Tinubu & Atiku. |
The Presidential candidate of the Peoples Democratic Party (PDP) in the 2023 election says the fact that President Bola Tinubu’s son and his surrogates are on the board of companies owned by Gilbert Chagoury clearly constitutes a conflict of interest.
Atiku
said this in a statement on Sunday by his Media Adviser, Paul Ibe even as he
advised Tinubu to focus more on attracting real investors than adopting
propaganda as a state policy.
The
former Vice President noted that Tinubu’s son, Seyi, is a director on the board
of CDK Integrated Industries, a subsidiary of the Chagoury Group, which
manufactures ceramic tiles and sanitary towels.
Citing
a report by Paris-based Africa Intelligence News Agency where it was revealed
by the Corporate Affairs Commission that Seyi is officially a business
associate of Chagoury, the former Vice President said it was not surprising
that the Chagoury Group had become the biggest beneficiary of the Tinubu
largesse.
He
said, “Thanks to quality reporting by Africa Intelligence, our suspicions have
been confirmed that Chagoury and Tinubu are indeed business partners and it has
been formalized with Seyi on the board of one of Chagoury’s firms."
The
former Vice President restated that it has become obvious even to the
undiscerning that the Lagos-Calabar Coastal Highway is being done in a hurry
purely because of the business relationship between Tinubu and Gilbert
Chagoury, the owner of Hitech, the contractor that was awarded the contract for
the highway project in contravention of the procurement laws.
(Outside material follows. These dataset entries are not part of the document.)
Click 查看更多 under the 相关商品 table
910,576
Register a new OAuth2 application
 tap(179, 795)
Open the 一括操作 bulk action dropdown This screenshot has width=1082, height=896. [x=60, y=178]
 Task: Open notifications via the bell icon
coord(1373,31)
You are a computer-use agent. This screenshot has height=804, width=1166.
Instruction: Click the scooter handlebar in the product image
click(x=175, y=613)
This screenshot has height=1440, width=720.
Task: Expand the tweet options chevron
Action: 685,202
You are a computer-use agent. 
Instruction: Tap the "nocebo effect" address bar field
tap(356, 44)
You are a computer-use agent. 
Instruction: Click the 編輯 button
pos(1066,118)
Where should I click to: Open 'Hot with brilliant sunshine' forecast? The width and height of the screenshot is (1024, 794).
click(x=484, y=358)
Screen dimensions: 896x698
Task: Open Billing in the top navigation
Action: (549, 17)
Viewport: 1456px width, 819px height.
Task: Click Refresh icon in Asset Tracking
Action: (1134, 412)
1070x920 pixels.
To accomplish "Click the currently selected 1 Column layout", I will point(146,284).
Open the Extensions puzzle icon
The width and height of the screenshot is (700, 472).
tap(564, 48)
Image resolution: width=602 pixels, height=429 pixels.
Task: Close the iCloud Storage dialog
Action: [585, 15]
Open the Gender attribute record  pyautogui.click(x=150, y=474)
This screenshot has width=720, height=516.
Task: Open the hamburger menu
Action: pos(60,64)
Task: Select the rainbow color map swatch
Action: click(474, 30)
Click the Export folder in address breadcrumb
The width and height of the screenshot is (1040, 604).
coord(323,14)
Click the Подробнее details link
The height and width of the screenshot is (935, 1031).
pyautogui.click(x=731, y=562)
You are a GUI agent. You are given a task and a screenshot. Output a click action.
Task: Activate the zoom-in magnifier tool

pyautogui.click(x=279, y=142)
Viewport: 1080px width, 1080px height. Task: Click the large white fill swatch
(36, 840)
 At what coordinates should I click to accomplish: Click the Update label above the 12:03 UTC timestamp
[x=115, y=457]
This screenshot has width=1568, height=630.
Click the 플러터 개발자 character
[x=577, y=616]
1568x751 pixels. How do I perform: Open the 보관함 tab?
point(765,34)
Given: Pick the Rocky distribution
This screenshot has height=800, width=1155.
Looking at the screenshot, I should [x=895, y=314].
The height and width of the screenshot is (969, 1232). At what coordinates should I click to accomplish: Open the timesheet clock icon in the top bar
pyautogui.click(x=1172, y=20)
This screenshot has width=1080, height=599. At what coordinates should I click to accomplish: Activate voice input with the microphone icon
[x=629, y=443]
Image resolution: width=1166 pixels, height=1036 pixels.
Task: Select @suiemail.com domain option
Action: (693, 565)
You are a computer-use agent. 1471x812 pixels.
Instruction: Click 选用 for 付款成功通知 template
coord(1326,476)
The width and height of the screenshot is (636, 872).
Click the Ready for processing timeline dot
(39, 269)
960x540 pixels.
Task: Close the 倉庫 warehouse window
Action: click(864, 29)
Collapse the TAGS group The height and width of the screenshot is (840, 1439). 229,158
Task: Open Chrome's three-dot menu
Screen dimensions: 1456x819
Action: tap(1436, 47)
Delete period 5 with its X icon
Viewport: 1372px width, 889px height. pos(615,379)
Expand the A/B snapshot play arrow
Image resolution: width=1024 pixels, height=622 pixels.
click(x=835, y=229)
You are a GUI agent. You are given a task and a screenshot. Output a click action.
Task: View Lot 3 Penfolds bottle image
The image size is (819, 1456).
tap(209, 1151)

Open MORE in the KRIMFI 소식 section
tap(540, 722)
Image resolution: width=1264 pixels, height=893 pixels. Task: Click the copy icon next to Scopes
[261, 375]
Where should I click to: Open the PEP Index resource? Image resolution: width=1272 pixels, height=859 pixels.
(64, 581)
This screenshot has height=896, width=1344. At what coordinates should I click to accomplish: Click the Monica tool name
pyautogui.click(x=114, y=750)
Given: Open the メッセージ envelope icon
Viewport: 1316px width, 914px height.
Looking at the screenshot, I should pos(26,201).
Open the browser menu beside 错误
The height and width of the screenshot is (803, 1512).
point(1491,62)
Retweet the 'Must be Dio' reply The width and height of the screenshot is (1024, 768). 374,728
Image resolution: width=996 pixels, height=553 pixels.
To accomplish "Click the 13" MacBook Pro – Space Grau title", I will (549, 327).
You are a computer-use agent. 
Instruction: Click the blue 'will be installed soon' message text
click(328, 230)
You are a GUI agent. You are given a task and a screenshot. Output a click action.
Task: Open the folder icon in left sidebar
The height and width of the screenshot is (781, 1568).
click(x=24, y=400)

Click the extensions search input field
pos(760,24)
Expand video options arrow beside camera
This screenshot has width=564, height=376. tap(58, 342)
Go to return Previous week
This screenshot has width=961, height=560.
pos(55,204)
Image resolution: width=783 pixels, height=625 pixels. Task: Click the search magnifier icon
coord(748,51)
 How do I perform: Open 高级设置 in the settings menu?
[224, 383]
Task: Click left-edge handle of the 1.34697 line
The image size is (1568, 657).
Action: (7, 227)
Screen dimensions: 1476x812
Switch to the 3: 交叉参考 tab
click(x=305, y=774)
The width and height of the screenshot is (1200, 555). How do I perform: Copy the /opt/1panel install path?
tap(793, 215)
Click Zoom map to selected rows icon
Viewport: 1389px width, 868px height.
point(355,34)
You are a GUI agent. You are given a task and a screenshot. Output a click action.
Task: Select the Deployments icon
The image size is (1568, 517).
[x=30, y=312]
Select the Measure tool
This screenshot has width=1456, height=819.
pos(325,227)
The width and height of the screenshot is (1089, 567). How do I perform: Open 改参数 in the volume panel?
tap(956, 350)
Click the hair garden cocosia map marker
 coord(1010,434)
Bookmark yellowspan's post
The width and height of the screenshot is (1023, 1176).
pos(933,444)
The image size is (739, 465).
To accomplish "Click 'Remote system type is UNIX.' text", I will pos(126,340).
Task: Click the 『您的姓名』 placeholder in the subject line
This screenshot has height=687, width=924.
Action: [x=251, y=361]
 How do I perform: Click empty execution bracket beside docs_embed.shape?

It is on record
that this project is the most expensive single project ever embarked upon by
the Nigerian government. The fact that it is happening at a time Nigeria is
facing its worst economic crisis ever is a red flag.
He
added: "To add insult to injury, this project that is being done in excess
of $13bn was awarded without a competitive bidding. From all indications, the
so-called Badagry-Sokoto highway would be awarded in a similar fashion at an
enormous cost to taxpayers purely because Tinubu has put his personal interest
ahead of the Nigerian people.”
Atiku
said the demolition of tourist and recreational facilities and other properties
within the Oniru corridor, including parts of Landmark, without ample notice,
is one of the reasons foreign direct investments continue to elude the country.
He
argued that rather than improving the ease of doing business, the Tinubu
administration had shown to the world that his personal business interest and
that of his family would always be prioritised over and above national
interest.
The
former PDP presidential candidate stated, “Tinubu has been globetrotting in
search of foreign direct investments. He claims to have secured over $30
billion from various companies, but none has been forthcoming. Rather, all
manufacturing firms have been posting heavy losses while some are exiting due
to his poorly implemented exchange rate unification policy with even Aliko
Dangote describing it as a huge mess at the recent annual general meeting of
Dangote Sugar Refinery.
“The
IMF in its latest report stated that Nigeria will by the end of the year become
the 4th largest economy in Africa behind South Africa, Egypt and Algeria, a
disgraceful development for a nation which was the largest in Africa by a mile
when the PDP left the stage in 2015.
“Investors
are seeing how local businesses are being treated and will not come to a place
where their investments will not be protected. In saner climes, businesses such
as Landmark would have been given at least two years’ notice in order for
effective planning. But Tinubu’s eagerness to satisfy his business partners
impaired his ability to coordinate the project properly.
“The
awarding of the Lagos-Calabar coastal highway was rushed; the environmental
impact assessment report was not even completed; the right of way for the 700
km stretch of the highway project was not secured; it was converted from a PPP
to a government funded project within the twinkle of an eye. The N500m that was
approved by the National Assembly for the project was ignored, while over N1tn
was released by Tinubu’s administration without approval from the National
Assembly.
“From
falsely claiming to have removed subsidies to secretly paying billions monthly
based on the revelation of Nasir el-Rufai, the Tinubu administration has shown
a lack of coordination and transparency, failing to even explain to Nigerians
why there is petrol scarcity across the country.”
The former Vice President advised Tinubu and his economic team to do less of propaganda and focus on improving the ease of doing business as this remained the surest path to sustainability.